◆ **EXTRACT**
····················
The possibility that concrete provisions will underdetermine abstract design principles can lead in more than one direction. One response is to embrace normative interpretation and say that interpreters should attribute to the Constitution the principles that would have led them, as reasonable drafters, to produce the concrete provisions. But someone like Bork who believes that judges, at least, should not be following their own values will be very troubled by that way of deducing structural principles.
Another response is to rely on only those structural principles that any reasonable designer must have relied on. Whether many principles will satisfy this test is doubtful. Even more doubtful is whether any reasonable author of the Constitution must have thought that democracy is the rule and judicially enforced limitation is the exception. In my view, norms as broad as that one generally are constructions as that concept is now used: they will rest on both genuine constitutional principles and also the normative views of those who support the construction, because those views will establish the priority among constitutional values that is necessary to produce determinacy at such a high level of generality. A preference for nonconstitutional law over constitutional law might well appeal to construction makers who had had a bad experience with judicial review.
Robert Bork, however, did not indicate that he was proposing something that would now be called a construction. He seems to have regarded the fundamentally democratic character of the Constitution as so blindingly obvious that it hardly required any explanation. Anyone could see that limitations on democratic power enforced by the courts were a carefully cabined exception, not the basic principle. He was certainly not alone in that view. His great friend Alexander Bickel worked from the same premise, as did Bork’s colleague Professor John Hart Ely.16
Perhaps they were right; it is hard to match that trio as students of the Constitution. But not everyone will see it that way. As indicated above, I would say that a reasonable person who thought democracy fundamental could have written the Constitution—as could a reasonable person who thought limitation on democracy fundamental—so the structure does not support inferences based on one assumption or the other.
····················
◆ **REQUIREMENT 1**
Using the excerpt on constitutional interpretation, answer these:
(a) Who is described as Bork's great friend?
(b) Which professor is named as Bork's colleague?
(c) What kind of bad experience might lead construction makers to prefer nonconstitutional law over constitutional law?
◆ **REQUIREMENT 2**
Copy the excerpt on constitutional interpretation word for word from "Another response is" up to and including "with judicial review.".
Rely only on the excerpt on constitutional interpretation.
····················
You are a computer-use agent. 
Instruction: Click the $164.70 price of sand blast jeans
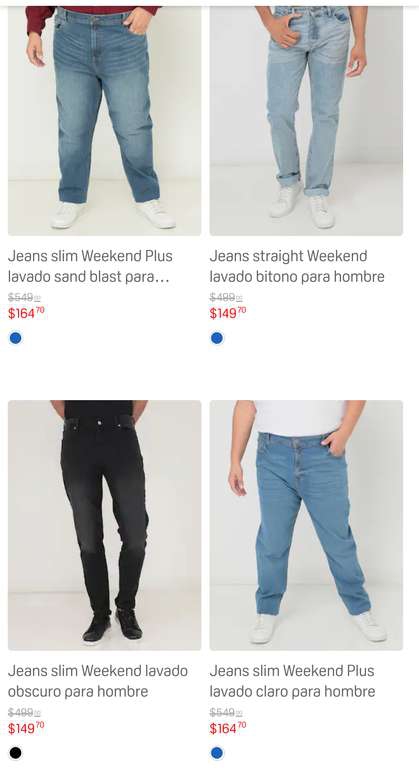[x=26, y=313]
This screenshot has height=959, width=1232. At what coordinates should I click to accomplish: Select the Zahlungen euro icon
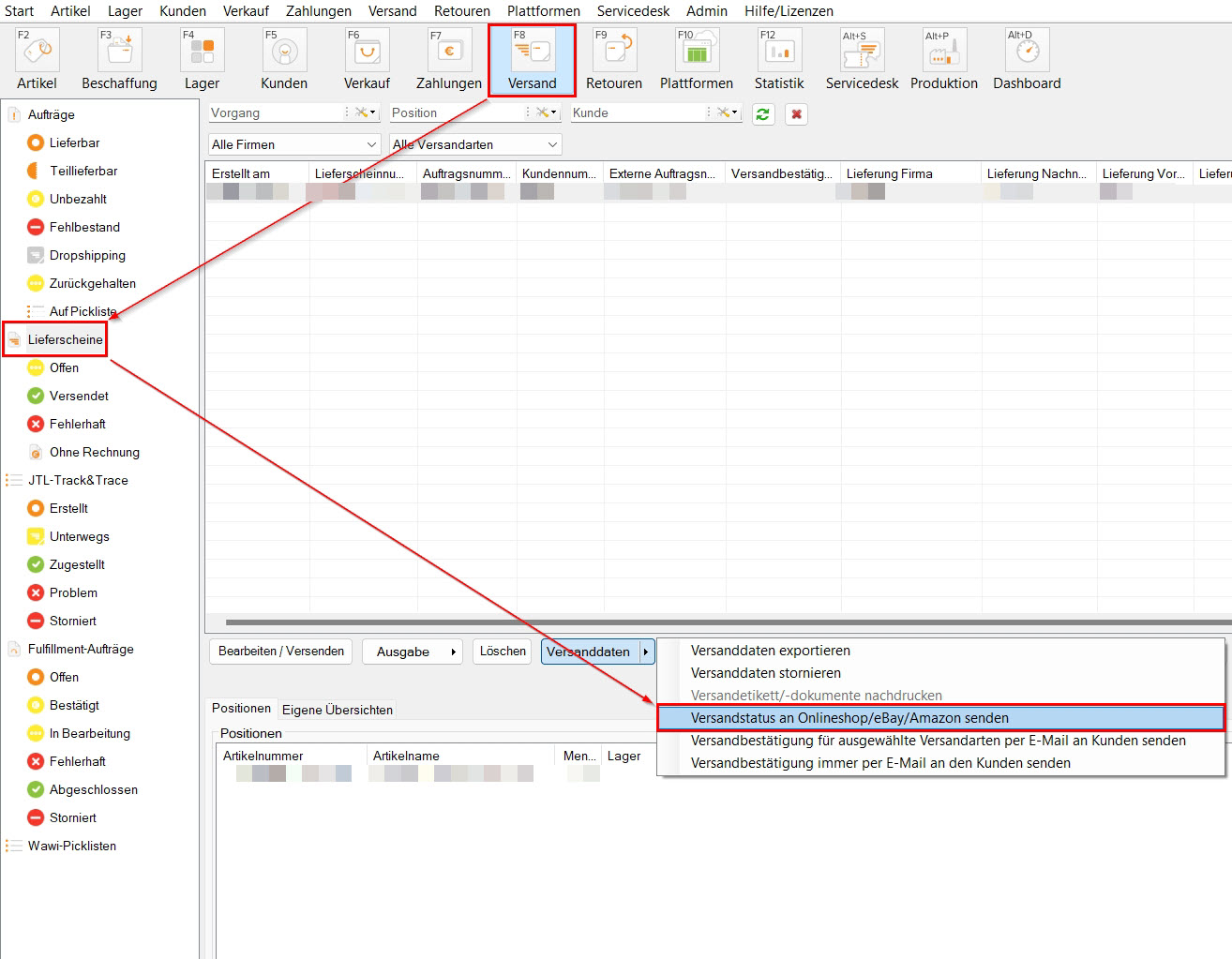(x=449, y=52)
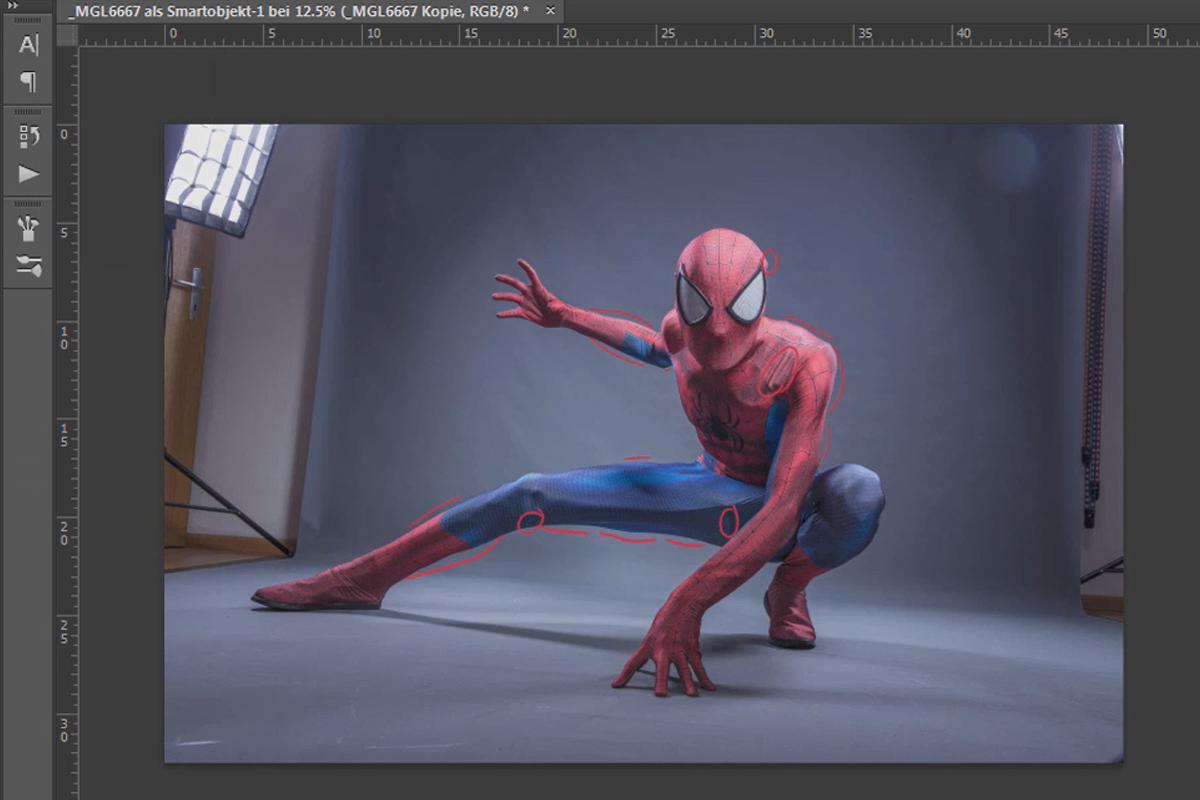Open the Actions panel play icon

(x=28, y=174)
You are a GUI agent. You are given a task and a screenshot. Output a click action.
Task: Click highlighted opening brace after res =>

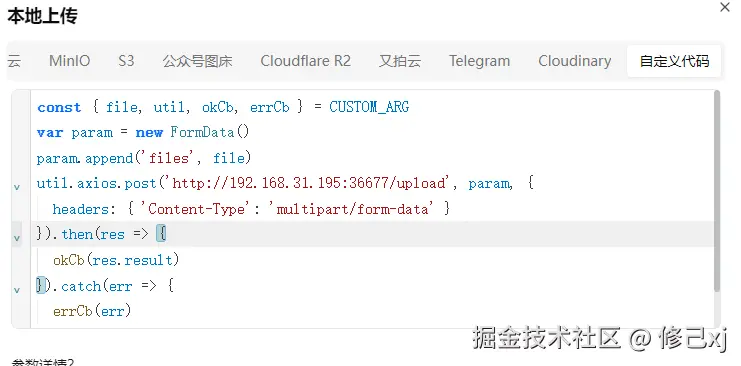161,234
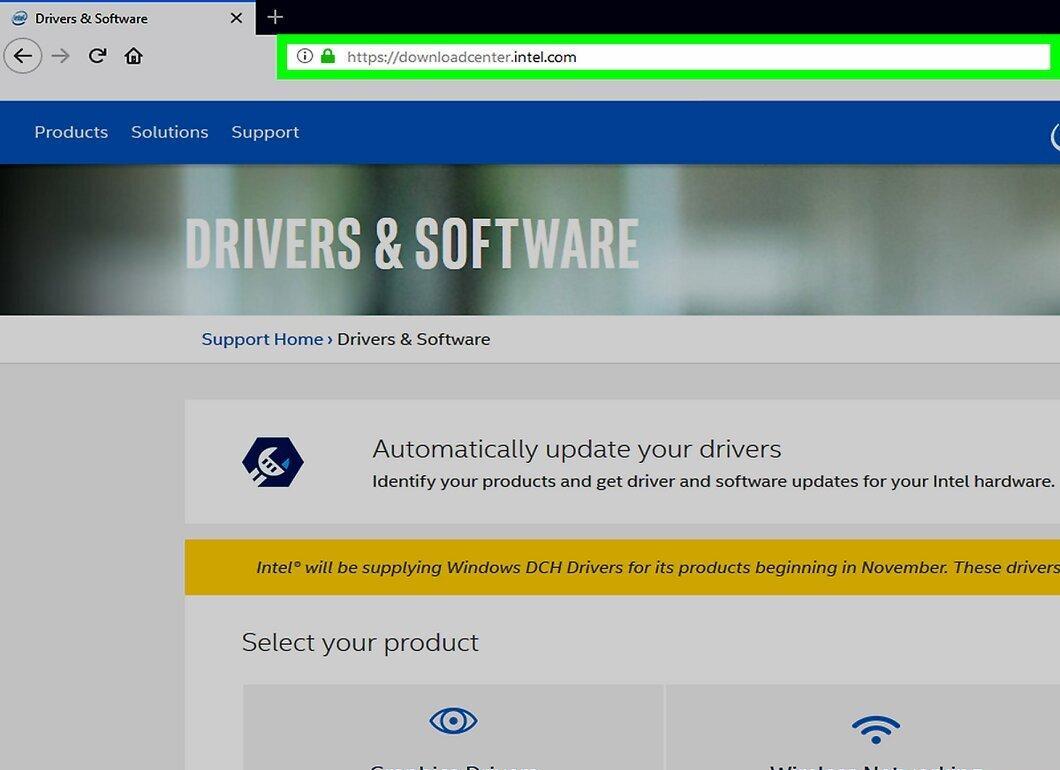The width and height of the screenshot is (1060, 770).
Task: Open a new tab with plus icon
Action: 274,18
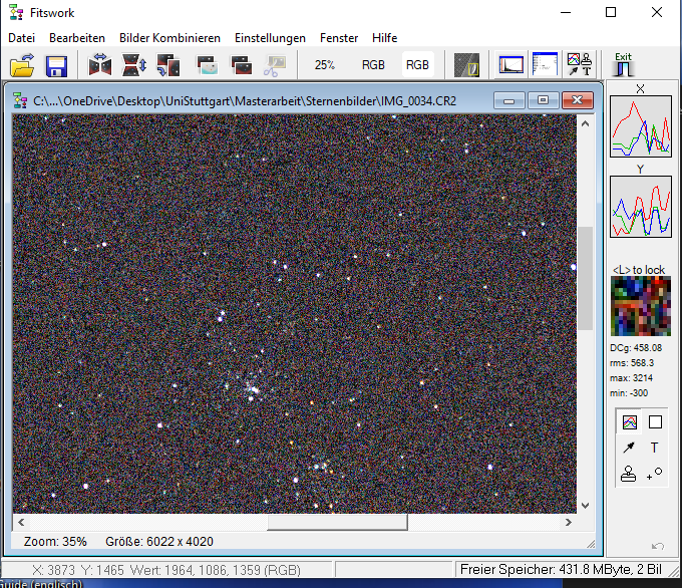The width and height of the screenshot is (682, 588).
Task: Select the stamp tool in tool palette
Action: pos(628,474)
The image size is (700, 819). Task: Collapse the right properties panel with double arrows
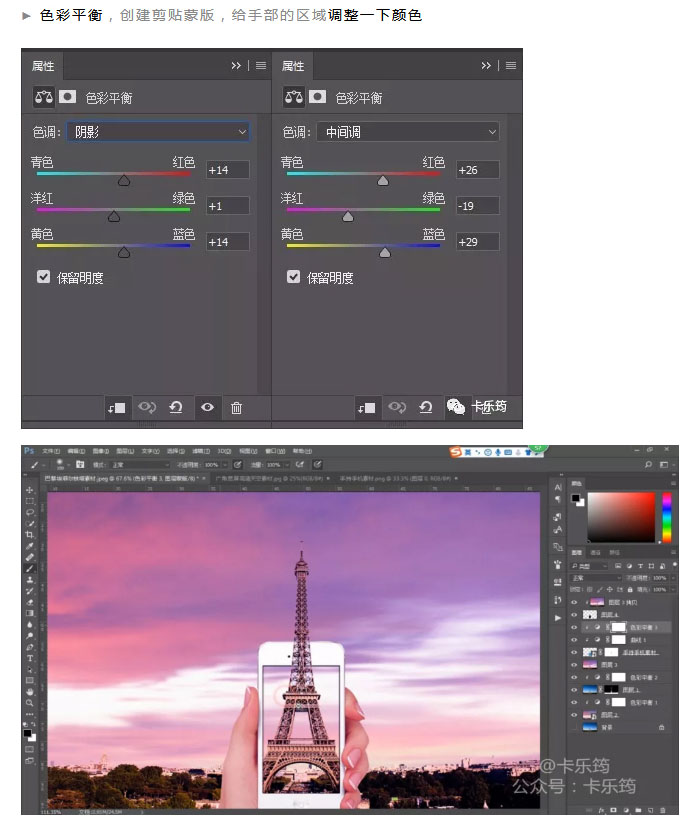(486, 65)
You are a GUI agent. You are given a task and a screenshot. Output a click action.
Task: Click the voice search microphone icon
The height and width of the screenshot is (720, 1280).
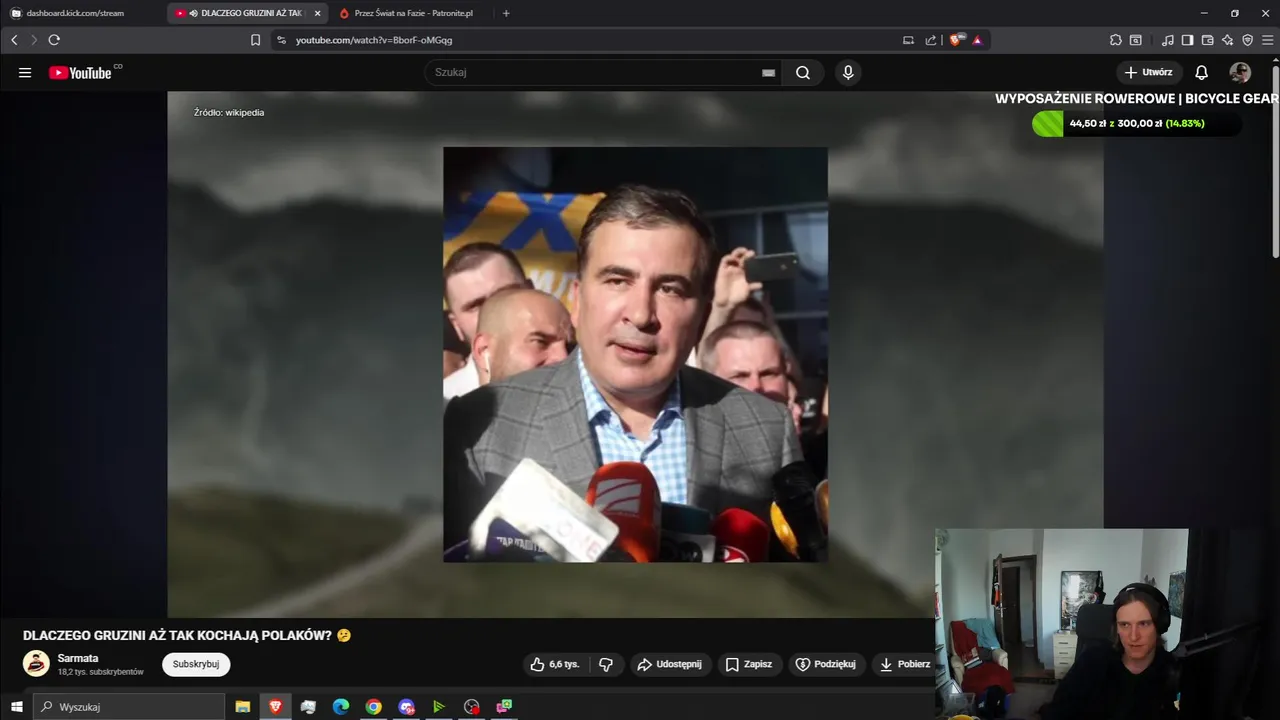(x=848, y=72)
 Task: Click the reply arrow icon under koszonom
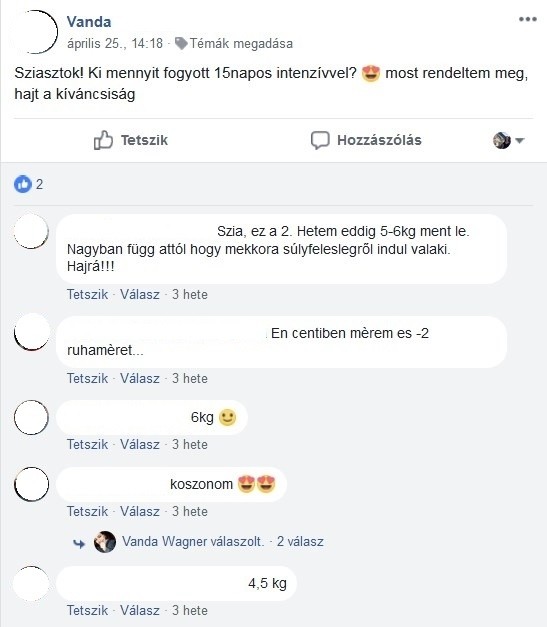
····················
◆ **OUTPUT 1**
(a) Alexander Bickel
(b) John Hart Ely
(c) A bad experience with judicial review

◆ **OUTPUT 2**
Another response is to rely on only those structural principles that any reasonable designer must have relied on. Whether many principles will satisfy this test is doubtful. Even more doubtful is whether any reasonable author of the Constitution must have thought that democracy is the rule and judicially enforced limitation is the exception. In my view, norms as broad as that one generally are constructions as that concept is now used: they will rest on both genuine constitutional principles and also the normative views of those who support the construction, because those views will establish the priority among constitutional values that is necessary to produce determinacy at such a high level of generality. A preference for nonconstitutional law over constitutional law might well appeal to construction makers who had had a bad experience with judicial review.